The advances in artificial intelligence (AI) in the last several years have been jaw-dropping. It began with the easy dismantling of world-class chess players, which many assumed a computer could never do. But more recently, AI has achieved more impressive feats, such as the notorious protein-folding problem, opening the door to previously-unimaginable possibilities.
Amid these impressive achievements, AI still struggles with one key trait—creativity. Humans remain uniquely able to generate creative solutions to problems that don’t have a clear-cut set of rules. As automation takes on more and more tedious tasks, it’s clear that many employees’ greatest contributions at work will be through their creativity.
However, many employees still spend much of their days on menial tasks. Increasing their time spent on creative tasks results in a win-win for employees and bosses—employees are happier and more engaged at work, but also more productive.
This outcome isn't just a theory. Various studies have shown that more creativity in all kinds of jobs leads to happier workers.
A survey by staffing firm Robert Half found that employees in creative jobs, such as marketing, reported higher satisfaction in their work compared to more procedural roles in areas like administration and legal.

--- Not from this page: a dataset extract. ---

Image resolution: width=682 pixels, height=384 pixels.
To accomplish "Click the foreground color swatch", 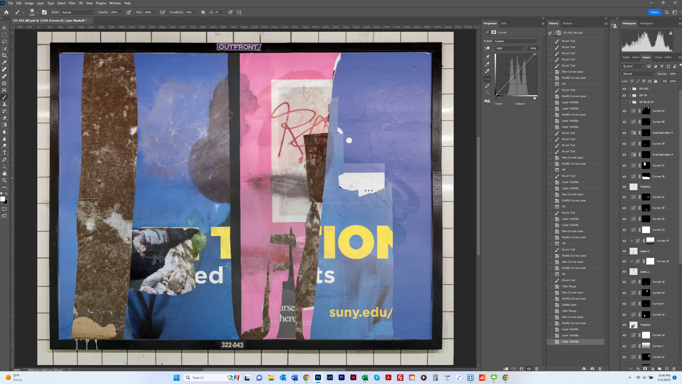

The good news is that workers in the latter departments aren't doomed to a career without creativity. Taking steps to boost creativity in any job, such as automating repetitive tasks, can increase day-to-day satisfaction. In fact, a recent UiPath study found that 71% of respondents said they could focus more on creative work with the help of automation, leaving them more fulfilled on the job.
Instead of agonizing over time-consuming, error-prone tasks, employees can get their work done more efficiently, leaving time for strategic tasks and, you know, life. Managers would be happy to hear that nearly half of respondents in the same study stated that automation would make them more productive.
So, it's clear that more creativity at work is a good thing, but why? And how can employees and managers alike enable this shift?
Watching the clock slowly tick during the workday is a daily experience for many employees, and a telltale sign of a detached worker. Happy workers find themselves engrossed in their tasks, and feel that their ideas make a real difference to the company.
Identifying what we love to do, and doing more of it at work, is a good recipe for a fulfilling life. It's easier said than done, as the expression “do what you love, so you don’t work a day in your life” is a fantasy for most of us.
Marcus Buckingham, NY Times bestselling author of "Love + Work," encourages people to position themselves for maximum satisfaction at work. Fortunately, his advice doesn't require turning a career upside down. According to Buckingham, molding your existing role to better suit your strengths can deliver a big boost to daily work satisfaction. A key point within “Love + Work” is that there isn’t a single job or industry that has the perfect level of engaging tasks. Just about any job, with the right support, can be shaped into a creative one.
To hear more insights from Buckingham, join us at FORWARD 5 where he'll be giving a keynote presentation on the ideas in his book.
While musicians and other types of artists are often seen as bringing more originality to their work, other occupations can tap into similar creativity. Systems engineers are required to think critically and manage complex systems, and boast one of the highest satisfaction ratings in the field. On the other hand, software quality assurance engineers, who review code and monitor programs, report lower job satisfaction. Various factors, including company culture and work-life balance, come into play with employee satisfaction. However, creativity in one’s role has been shown to be a key indicator.
Employers can take several steps to cultivate a more fulfilled workforce:
Offer continuing education programs to employees that allow them to enhance their existing skills and learn new ones
When possible, involve employees in strategic discussions and encourage them to submit improvement ideas. Not every idea will be implemented, but knowing that their voices are being heard can increase satisfaction
Treat failure as a learning opportunity, and encourage team members to take big swings and learn from their mistakes
Automation is just one ingredient in creating a more engaged workforce. An inclusive company culture, appealing mission, and room for autonomy are also necessary pieces of the pie.
However, freeing up employees for more creative work by automating repetitive tasks is a great first step on the journey.
Editor’s note: this is a guest blog post. Views represented in this blog post are the author's own.